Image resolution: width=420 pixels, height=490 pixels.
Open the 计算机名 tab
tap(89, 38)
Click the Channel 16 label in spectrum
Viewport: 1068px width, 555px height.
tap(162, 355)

Assignment: Write a verbatim copy of the listing above.

Answer section:
Image resolution: width=420 pixels, height=490 pixels.
Open the 计算机名 tab
tap(89, 38)
Click the Channel 16 label in spectrum
Viewport: 1068px width, 555px height.
tap(162, 355)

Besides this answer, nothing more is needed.